Now, that’s not to say that Jewish interpreters have historically just completely ignored this passage. The standard Jewish interpretation for the last 1000 years is that the “servant” in this passage is the nation of Israel itself, whose history of suffering has atoning value for the sins of all the other nations. (See this site, for example.) It’s an interpretation that bristles with all sorts of problems, but that’s for another post. It’s enough for the present purpose to raise one simple question: If Isaiah 53 describes Israel’s national suffering as God’s servant on behalf of the whole world, and promises a glorious future in which she will be exalted and rewarded by God for all her sufferings, would you expect a passage like that to be so scrupulously avoided? Wouldn’t you expect this, of all passages, to be cherished and included in the Jews’ yearly reading of the OT? You cannot see what you will not look at.

“Blindness in Part”

Earlier I mentioned Paul’s statement in Rom 11:25—that “blindness in part has happened to Israel.” That means there are Jews who believe—like the disciples, or the 3000 on the Day of Pentecost alone, or nearly the entire early church for the first two decades, or Paul, or my friend, Craig Hartman.

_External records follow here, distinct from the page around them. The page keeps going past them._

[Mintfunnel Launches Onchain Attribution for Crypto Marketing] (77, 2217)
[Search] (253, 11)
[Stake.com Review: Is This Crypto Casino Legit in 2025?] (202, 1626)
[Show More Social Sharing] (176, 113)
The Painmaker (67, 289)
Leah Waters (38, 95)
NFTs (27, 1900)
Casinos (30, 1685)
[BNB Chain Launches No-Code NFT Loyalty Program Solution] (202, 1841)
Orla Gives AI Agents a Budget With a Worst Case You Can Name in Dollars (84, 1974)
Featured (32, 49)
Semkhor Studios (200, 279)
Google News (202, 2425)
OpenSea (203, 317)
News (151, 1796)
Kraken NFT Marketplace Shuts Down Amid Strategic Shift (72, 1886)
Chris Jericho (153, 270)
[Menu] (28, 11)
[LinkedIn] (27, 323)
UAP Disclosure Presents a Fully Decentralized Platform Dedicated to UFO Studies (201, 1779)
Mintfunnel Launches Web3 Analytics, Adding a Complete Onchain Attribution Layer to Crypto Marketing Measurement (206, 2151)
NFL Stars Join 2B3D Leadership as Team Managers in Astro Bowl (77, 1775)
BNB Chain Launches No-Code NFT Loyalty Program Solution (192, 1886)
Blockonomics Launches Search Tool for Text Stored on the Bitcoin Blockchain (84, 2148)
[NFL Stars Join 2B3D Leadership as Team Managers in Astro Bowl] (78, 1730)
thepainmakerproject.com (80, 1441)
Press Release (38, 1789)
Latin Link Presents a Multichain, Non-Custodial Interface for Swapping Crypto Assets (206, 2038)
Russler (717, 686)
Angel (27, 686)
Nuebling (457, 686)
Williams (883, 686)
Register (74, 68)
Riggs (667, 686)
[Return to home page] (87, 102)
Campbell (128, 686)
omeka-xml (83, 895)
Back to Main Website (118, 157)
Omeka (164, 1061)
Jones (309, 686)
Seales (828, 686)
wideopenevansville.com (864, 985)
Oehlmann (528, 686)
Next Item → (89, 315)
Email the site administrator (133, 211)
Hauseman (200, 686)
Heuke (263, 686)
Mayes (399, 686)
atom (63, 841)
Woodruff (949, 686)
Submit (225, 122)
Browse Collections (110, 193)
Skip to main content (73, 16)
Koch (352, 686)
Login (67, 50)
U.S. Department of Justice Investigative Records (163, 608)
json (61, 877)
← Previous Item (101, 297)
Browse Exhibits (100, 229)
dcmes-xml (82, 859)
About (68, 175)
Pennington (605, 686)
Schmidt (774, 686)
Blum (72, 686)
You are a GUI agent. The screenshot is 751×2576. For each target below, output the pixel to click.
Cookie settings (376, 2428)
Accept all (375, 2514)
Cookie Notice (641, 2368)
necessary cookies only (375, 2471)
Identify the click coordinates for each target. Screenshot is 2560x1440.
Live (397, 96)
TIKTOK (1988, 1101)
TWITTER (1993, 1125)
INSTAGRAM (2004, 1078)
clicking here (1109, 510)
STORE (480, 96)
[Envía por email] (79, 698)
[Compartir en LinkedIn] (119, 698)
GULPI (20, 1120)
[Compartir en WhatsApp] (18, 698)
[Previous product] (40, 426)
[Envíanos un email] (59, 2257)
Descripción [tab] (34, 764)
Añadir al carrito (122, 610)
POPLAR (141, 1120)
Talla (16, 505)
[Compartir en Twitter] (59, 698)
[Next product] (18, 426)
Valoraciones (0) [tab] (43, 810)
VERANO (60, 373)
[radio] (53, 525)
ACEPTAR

Or like Dr. Michael Rydelnik. I met him on the plane going over to Israel in 2011. His mother survived the holocaust. Years later she confessed to her husband and son that she had long been a believer in Christ—even as a young Jewish girl in a Nazi concentration camp. Her husband was furious and divorced her. The court awarded custody of their teenage son, Michael, to her. Embarrassed to be the Jewish son of a Jewish-turned-Christian mother, Michael set out to prove to his mother from the Old Testament prophecies that Jesus couldn’t possibly be Messiah. He was converted by his own study, and has since written some excellent books.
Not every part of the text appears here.